1. ¹Department of Hematology/Hematological Biology, Cliniques Universitaires UCL Saint-Luc, Brussels, Belgium
2. ²Department of Hematology, Cliniques Universitaires ULB Erasme, Brussels, Belgium
3. ³Department of Epidemiology and Biostatistics, Université Catholique de Louvain, Brussels, Belgium
4. ⁴Center for Human Genetics, KU Leuven, Leuven, Belgium
5. ⁵Department of Hematology, UZ Leuven, Leuven, Belgium
6. ⁶Department of Hematology, Hôpital de Jolimont, Haine-Saint-Paul, Belgium
7. ⁷Department of Hematology, Cliniques Universitaires UCL de Mont-Godinne, Yvoir, Belgium

Correspondence: Professor E Van Den Neste, Department of Hematology, Cliniques Universitaires UCL Saint-Luc, 10 av.

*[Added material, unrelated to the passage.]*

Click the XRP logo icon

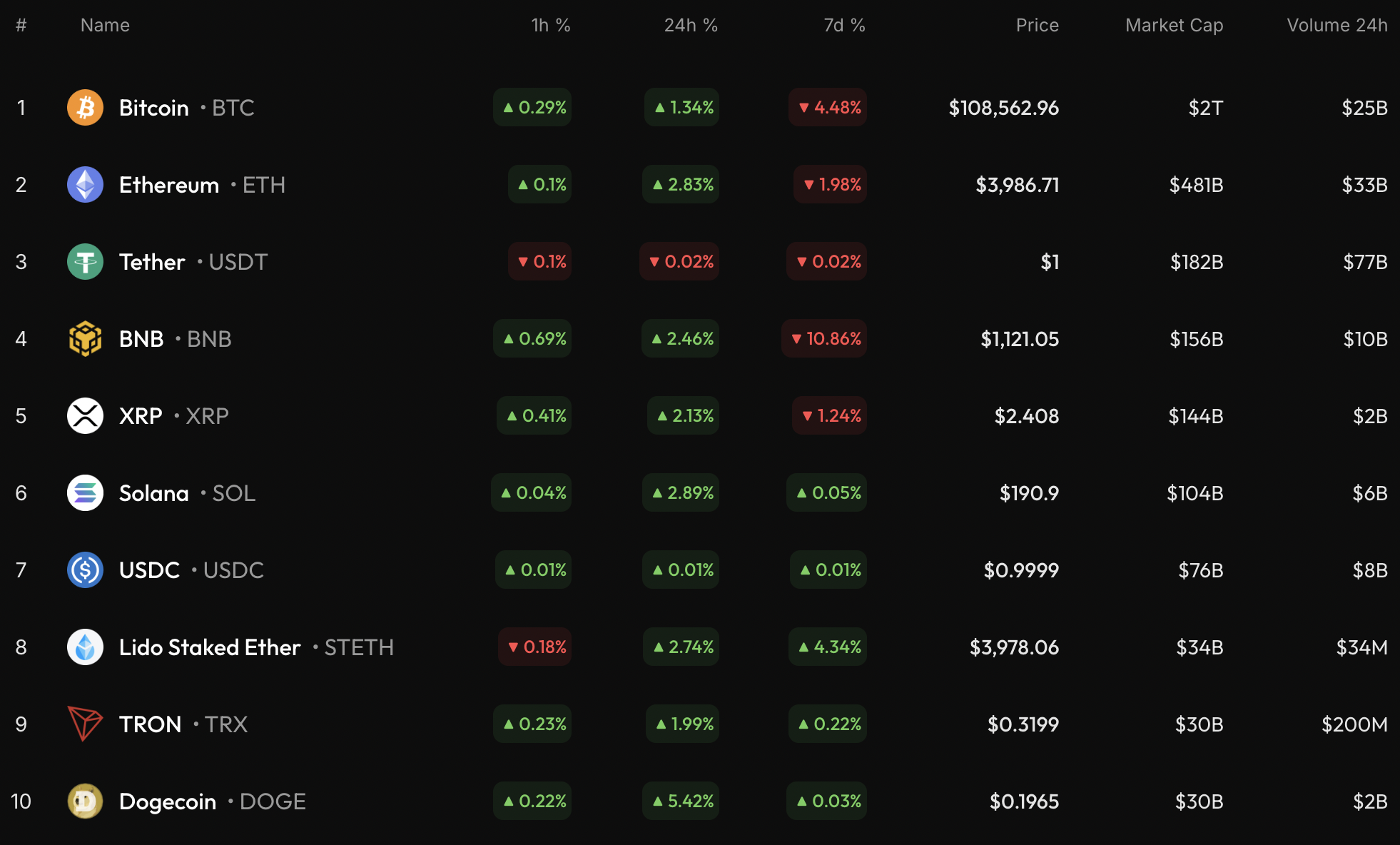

Hippocrate, 1200 Brussels, Belgium. E-mail: vandenneste@sang.ucl.ac.be

⁸These authors contributed equally to this work.

Received 4 December 2006; Revised 19 April 2007; Accepted 25 April 2007; Published online 31 May 2007.

Abstract

Chromosomal translocations represent an important prognostic indicator in B-cell chronic lymphocytic leukemia (B-CLL). However, their value had been neither determined in homogeneously treated patients nor compared to that of IgV_H mutational status. Sixty-five B-CLL patients were investigated using cytogenetics, interphase fluorescence in situ hybridization (FISH), analysis of IgV_H and of TP53 mutational status before treatment with 2-chloro-2'-deoxyadenosine (CdA). Translocations (n=45) were detected in 42% of the patients, including both balanced (n=12) and unbalanced (n=33) types. IgV_H was mutated in 43% of the patients. Patients with translocations were more heavily pretreated (P=0.05), presented with more complex karyotypes (P<0.001), 17p abnormalities and TP53 mutations, and had a higher failure rate (59 vs 21% in patients without translocations, P=0.004). Patients with unbalanced translocations displayed a shorter median treatment-free survival (TFS, 6.9 vs 35.9 months, log rank 22.72, P<0.001) and overall survival (OS, 13.0 vs 68.0 months, log rank 16.51, P<0.001), as compared to patients without translocation. In multivariate analysis, unbalanced translocations were independently associated with therapeutic failure, short TFS and short OS. IgV_H mutational status was independently associated with risk of failure and TFS, but not OS. In B-CLL patients treated with CdA, translocations are strong predictors of outcome.